试题详情
- [材料题] 现病史
患者,男性,40岁,车床工人,因“行动迟缓伴双上肢不自主抖动6年余”入院。患者6年前逐渐出现右上肢不自主抖动,抖动于静止时严重,随意运动时可减轻,睡眠时消失。症状逐渐加重,持物不稳,动作减缓,写字困难。5年前出现双下肢笨拙,行走拖步。美多芭治疗有效。1年前出现左上肢不灵活,伴不自主抖动,自觉僵硬,一天内症状波动明显。为进一步诊治,门诊拟“帕金森病”收治入院。发病以来,患者精神可,饮食可,自觉有味觉和嗅觉减退,睡眠可,二便无特殊,体重无明显变化,情绪明显低落,有焦虑感,无法维持正常的工作和社会交往。
2.既往史
既往一般情况可,否认高血压、糖尿病史,否认传染病病史,否认重大手术史,否认输血史,否认药物过敏史,预防接种史不详。否认除草剂、杀虫剂等有毒物质接触史。有吸烟史20年,10支/日,少量饮酒,黄酒2两/日,否认家族遗传病史。
3.体格检查(含康复评定)
(1)查体:T37.1℃,P118次/min,R20次/min,BP120mmHg/78mmHg。神清,营养中等,发育正常,步入病房,主动体位,查体配合,面部皮脂分泌较多,心脏检查、肺部检查、腹部检查无异常。

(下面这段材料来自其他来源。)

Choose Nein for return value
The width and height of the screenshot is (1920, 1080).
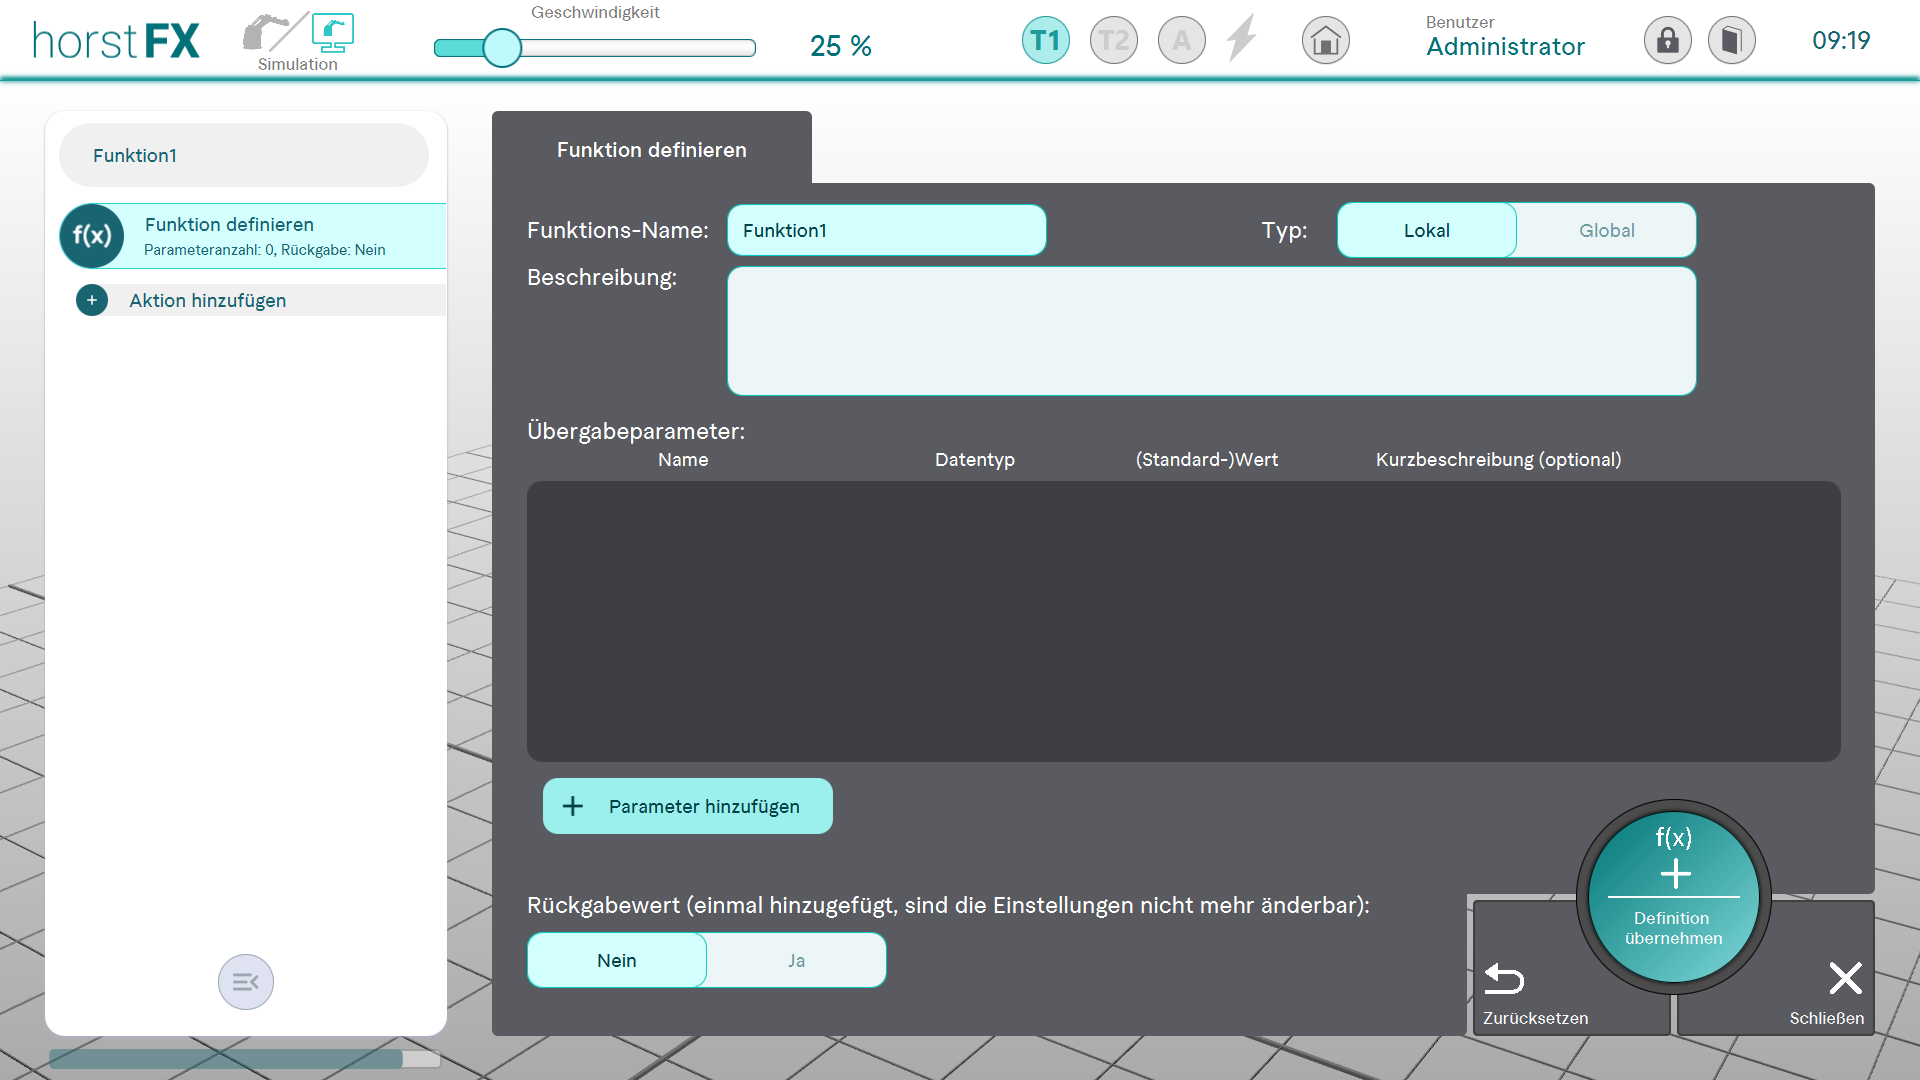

(2)专科体检及康复评定:神清,自发言语流利,口齿清晰,回答切题,定时定向力可,反应可,近时记忆力可,计算能力可,理解力可。两侧瞳孔等大等圆,对光反应灵敏,眼球各向活动可,双侧额纹对称,鼻唇沟对称,伸舌居中。咽反射(+),软腭上抬可。颈软,四肢肌力5级,四肢屈肌和伸肌肌张力均增高,右手指可见“搓丸样”动作。四肢腱反射(+),双侧Babinnski征(-)。深浅感觉无明显减退,双手快复动作完成差,闭目难立征(-),后拉试验(+)。步行缓慢。Barthel指数90分,轻度功能缺陷。简易智能状态检查量表(Mini-Mental Status Examination,MMSE)30分。统一帕金森评定量表(Unified Parkinsons Disease Rating Scale,UPDRS)“关”期61分,“开”期20分。39项帕金森病生活质量量表(Parkinsons Disease Questionaire-39 item version,PDQ39)97分。Beck抑郁自评量表(Beck Depresson Rating Scale)15分(轻度抑郁)。
4.实验室和影像学检查
(1)实验室检查:血生化、风湿免疫指标、甲状腺功能:未见异常。血清铜、铜蓝蛋白:未见异常。眼科检查:未见K-F环。脑脊液:生化、常规未见明显异常。基因筛查:PARKIN基因、DYT5基因等检测未见明显异常。
(2)影像学检查:①头颅磁共振成像(Magnetic Resonance Imaging,MRI):未见明显异常,如图24-1所示。②正电子发射断层扫描(Positron Emission Computed Tomography,PET):¹¹C-CFT多巴胺转运体(Dopamine Transporter,DAT)-PET显像:双侧壳核及尾状核DAT分布减少,以左侧为甚,如图24-2(a)所示。¹⁸F-氟脱氧葡萄糖(Fluorodeoxyglucose,FDG)-帕金森病相关脑代谢网络模式(Parkinsons Disease-related Pattern,PDRP)-PET显像:双侧壳核代谢升高,如图24-2(b)所示。
二、诊治经过 1.初步诊断 帕金森病,运动功能障碍,情绪障碍。 2.诊治经过 (1)药物治疗:入院后完善相关检查,予以补充多巴胺:美多芭200mg/50mg+维生素B₆,每次1片,每日三次及临睡前,口服;激动多巴胺受体:普拉克索,每次1片,每日三次,口服;抗胆碱能:金刚烷胺,每次1片,每日三次,口服。 (2)康复治疗:针对肌强直,肢体僵硬,行肌松弛训练;针对运动功能障碍,行肢体牵伸训练,保持关节活动度;针对步行困难,行步态和姿势训练。 (3)目前状况:患者入院2周,经药物调整后,症状波动较前好转。震颤不明显。手快复动作及步行仍慢。仍有抑郁、焦虑情绪,担心病情,对生活失去信心。